> _EXERCISE BRIEF_
Copy out, word for word, everything in the excerpt on corpus linguistics below from "The second counter-argument" down to "must also be error-prone.".

═════ EXCERPTED TEXT ═════

The best, most robust, carefully-obtained data from uncued experimental settings is still e-language. It may be collected in a more focused (and artificial) way than corpus data, but it is also no more ‘internal’ than corpus data. Introspection data elicited from experiments may elicit subjective grammatical expectations, but results are no more scientific than those from any other scientists’ introspection. Physicists do not despair of their equipment and resort to interviewing their peers! Perhaps linguists should follow their lead.

The second counter-argument is that the process of articulating i-language as e-language is a cognitive one, that is, it takes place through cognitive processes in the mind. According to Chomsky, this process exposes the pure i-language to the distorting prism of articulation, and thereby makes e-language unreliable data.

However, if this were true, the same objection would necessarily be true for the generation of i-language in the first place. If articulation of e-language is subject to error, the generation of i-language itself must also be error-prone.

Random variation, cultural bias, personal preference, processing interference, etc, can take place at either stage, because these phenomena are artefacts of actual neurological pathways. Different types of error may arise at different locations, but there is no special error-free part of the brain. Speakers under the influence of alcohol have confused thoughts and slur their words. Alcohol, like error, is not selective.

A number of corpus linguists, including Geoffrey Leech, have commented on the regular ‘grammaticality’ of even the most informal spontaneous speech data. This observation should not be surprising – if speech data did not follow grammatical rules, speakers would not understand each other, and, given the historical and ontological primacy of speech over writing, language could never develop!

There may be noise in the signal, but the signal is not exclusively noise. We should not give up on corpora just yet.

Corpus data and experimental data

Corpus data is simply uncued natural language data (sometimes termed ‘ecological’ data) as distinct from data obtained in an experimental setting. The key advantage of experimental data is that a researcher can manipulate variables under investigation and avoid variation in potentially confounding variables while obtaining data. A secondary advantage may be that one can construct a setting that provides a high frequency of sought-after phenomena that might otherwise be rare in a corpus. The disadvantages are the risk that the experimental conditions obtained are artificial (and possibly artificially cued), and the cost of obtaining and annotating data.

A corpus could contain experimental data, or data obtained by experiment could be annotated to the same level as a parsed corpus such as ICE-GB. These methods are not in competition but are complementary. A corpus can provide test data for experiments, identify potentially worth-while experiments, and provide a control for experimental outcomes.

═════ INFORMATION SUPPLIED ═════

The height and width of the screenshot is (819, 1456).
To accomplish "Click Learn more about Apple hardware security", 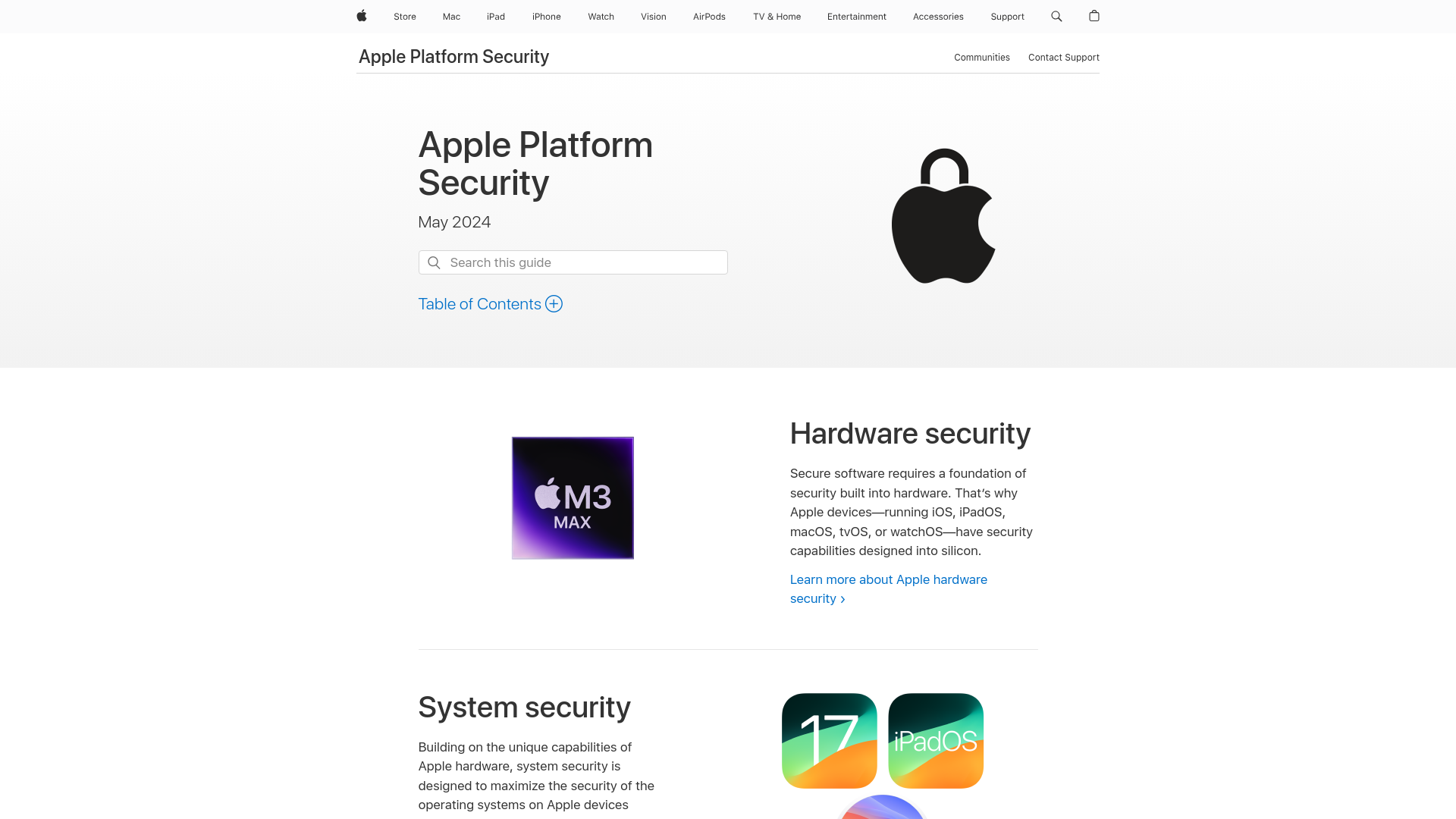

═════

> _RESPONSE_
The second counter-argument is that the process of articulating i-language as e-language is a cognitive one, that is, it takes place through cognitive processes in the mind. According to Chomsky, this process exposes the pure i-language to the distorting prism of articulation, and thereby makes e-language unreliable data.

However, if this were true, the same objection would necessarily be true for the generation of i-language in the first place. If articulation of e-language is subject to error, the generation of i-language itself must also be error-prone.